Purchased October 2013 from Upton. This was the only Pu-erh I ever had prior to finding Steepster. Now look at my cupboard! My taste buds thank all of you Steepster-ites who have since expanded my horizons. My wallet silently curses you.
Steeping Western style, per Upton’s recommendations, does not do this tea any favors. Gong Fu style at 10/20/30.. seconds, however, brings out a few interesting notes. The main aroma and flavor centers around shiitake mushrooms, with hints of wood, mineral, pepper and citrus making guest appearances in the cup.
Although this sounds interesting my final note reads “Overall not a bad shu, but not one I’d stock.” Compared to the various shu I’ve been introduced to here on Steepster this is just average at best and no longer holds my interest. As an entry point into the world of Pu-erh, however, it served it’s purpose.
Note: the crop reviewed here was purchased from Upton in late December 2013.
This tea is OK steeped Western style, but seems to really shine with Gong Fu treatment. All experiments used 1 tsp (2.3 grams) of leaf.
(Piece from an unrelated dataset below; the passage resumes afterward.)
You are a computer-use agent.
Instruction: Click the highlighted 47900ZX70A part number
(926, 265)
I tried two forms of Western steeping, both with 6 ounces of water. The more traditional 4:30 steep produced a powerful aroma of raw honey with an undertone of chocolate chip cookies baking in the oven, but was somewhat less impressive in the cup with just a muddled note of the underlying sweetness that was hinted at in the aroma. Two subsequent 6 minute steeps brought faint reflections of the first cup along with a hint of pepper in the final steep. Modifying this with 1 / 2 / 3 / 4 / 5 minute steeps produced a better cup, especially in the early steeps, with the honey aroma translating into a nice honey sweetness in the cup. Pepper again made an appearance in the later steeps. The liquor varied across the spectrum of red-amber.
It was the Gong Fu treatment, however, that made me order more of this tea. I pulled out my 90 ml pot, skipped the wash and jumped right into a series of 15 second steeps until the flavor started to fade around the eighth one, whereupon I lengthened each steep considerably. Early steeps smelled and tasted like raw honey, with Yunnan spice slowly increasing as I went. The sweetness morphed from honey to something less distinct out through the 16th steep (a hail-Mary at 10 minutes), but never left. The liquor was a beautiful golden color that seemed to glow in my little clear glass teacup. This was an outstanding session which I’ve repeated several times since.
I’ve never tasted legendary teas such as Golden Fleece. Until I get that chance this stands as one of my favorite Yunnan blacks.
First a big thank you to mrmopar, whose tasting notes made me aware of this shu and whose guidance steered me to a reputable seller.
This is, without a doubt, the finest shu I have tasted to date. Rounded and full, powerful in the early steeps, but not overbearing and never bitter or astringent. Notes of leather, cedar, chicory, minerals, mushrooms, citrus and pepper make appearances in various combinations as the steeps progress, with each taking a turn at prominence yet never overshadowing the others. The aroma is refined and never funky. My notes show a range of earthy scents (clean damp earth, loamy earth, hints of peat, fresh rain, clean wet hay) with an underlying sweetness throughout. The liquor runs the gamut of reds, from nearly opaque through ruby, and will transition to a deep amber if you give it enough steeps.
It seems to benefit from adequate leaf quantity and fairly short steeps. Although I have not come up with a definitive Gong Fu regimen for this, I’m leaning towards a baseline of 6 grams per 100 ml (scaled up linearly to my pot size at 7.8 grams and 130 ml). I use 212 F water, give it a single 15 second rinse and a 2 minute pause to allow the leaves to begin to open up. My steeps run 15 / 6 / 8 / 10 / 15 / 20 / 25 / 30 seconds, with the first steep running a little long to allow the tea to finish opening up.
This is one shu I’ll buy more of to give a couple of cakes time to age. Absolutely stunning IMO.